A most promising pair
By Shasta Clark
On the
surface, the companies that share this year’s award for Most Promising IT
Company don’t appear to share much else.
One is an online education provider for manufacturers, and the other develops
software for physicians and hospitals. One has a well-established
bricks-and-mortar parent company, and the other was founded by a group of
entrepreneurs.
But there are more similarities than meet the eye. Both companies received
their first venture capital investments this year, and both are working to
become leaders in their respective industries.
Tooling University LLC
Jack Schron Jr. and his son, Chad, are heading a 10-person Cleveland startup
that teaches factory workers every manufacturing function from welding to metal
cutting — and here’s the kicker: Tooling U teaches manufacturing skills via the
web.
In only two years,
Tooling U has developed 90 online
manufacturing courses and its classes have been taken by more than 2,200
students. One particular manufacturer, which did not want to be identified,
purchased 40 classes last fall and ran a pilot test with 200 more classes this
spring. It was so pleased with the 7% productivity gain from those who took the
courses that it went active with 500 more courses this fall, said Greg Jones,
Tooling U’s director of marketing and sales.
“If we could gain 7% productivity for every company, we could rekindle
manufacturing excitement in the U.S.,” said Jack Schron Jr., who also is
president of Cleveland-based toolmaker Jergens Inc.
Jack Schron Jr. launched Tooling U to answer a question that had dominated his
family’s dinner conversation for years: “Who’s going to educate the next
generation of manufacturers?”
“I said, ‘I’m done hearing this. We are,’” he said.
Tooling U has its own space on the second floor of Jergens’ industrial,
two-story brick headquarters on Waterloo Street in Cleveland. Just below it is
manufacturing space where skilled laborers (most of whom have taken Tooling U’s
courses) are hard at work on multi-million-dollar machines.

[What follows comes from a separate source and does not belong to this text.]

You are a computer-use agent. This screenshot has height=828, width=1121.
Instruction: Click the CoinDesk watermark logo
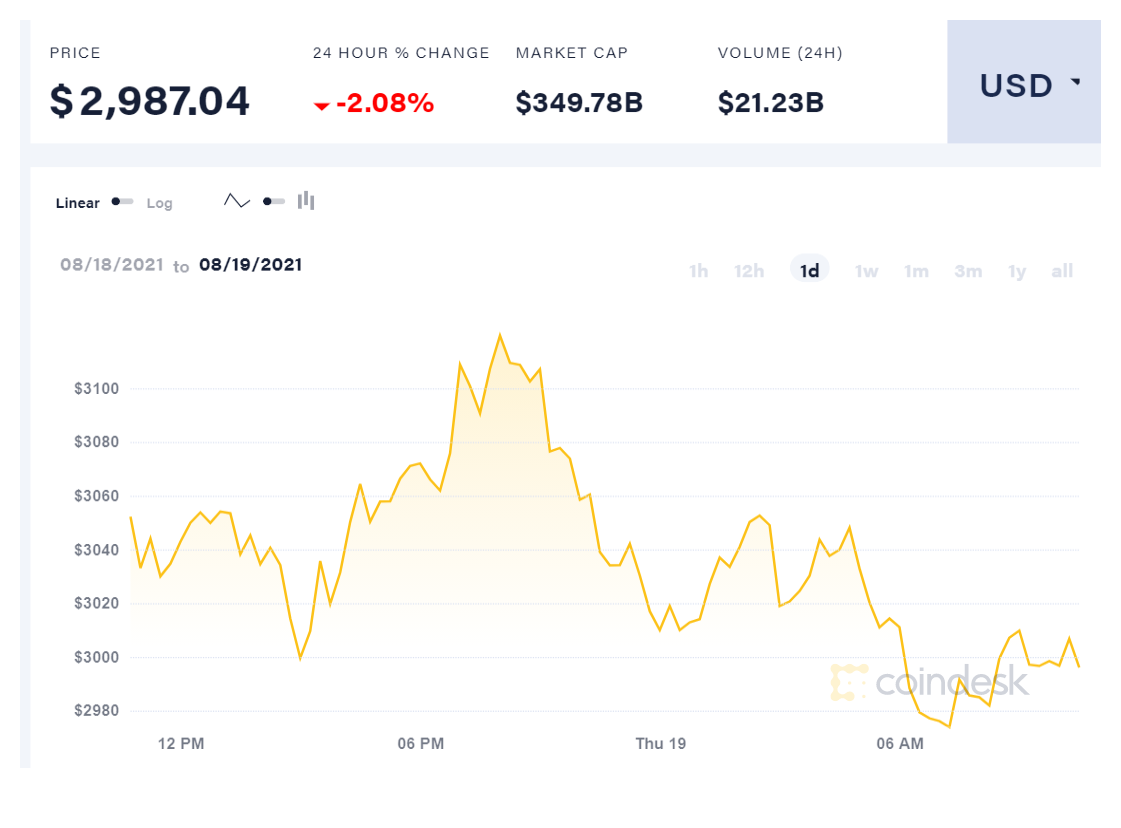click(x=929, y=682)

So, what does Jack Schron Sr., who founded Jergens along with his father in
1942, think of his son’s and grandson’s Internet venture? “He loves it,” Chad
Schron said of his grandfather.
In fact, he went online and bought a Tooling U-embroidered baseball cap. But
instead of paying in typical e-commerce fashion (by entering his credit card
numbers online), he paid his grandson with cash.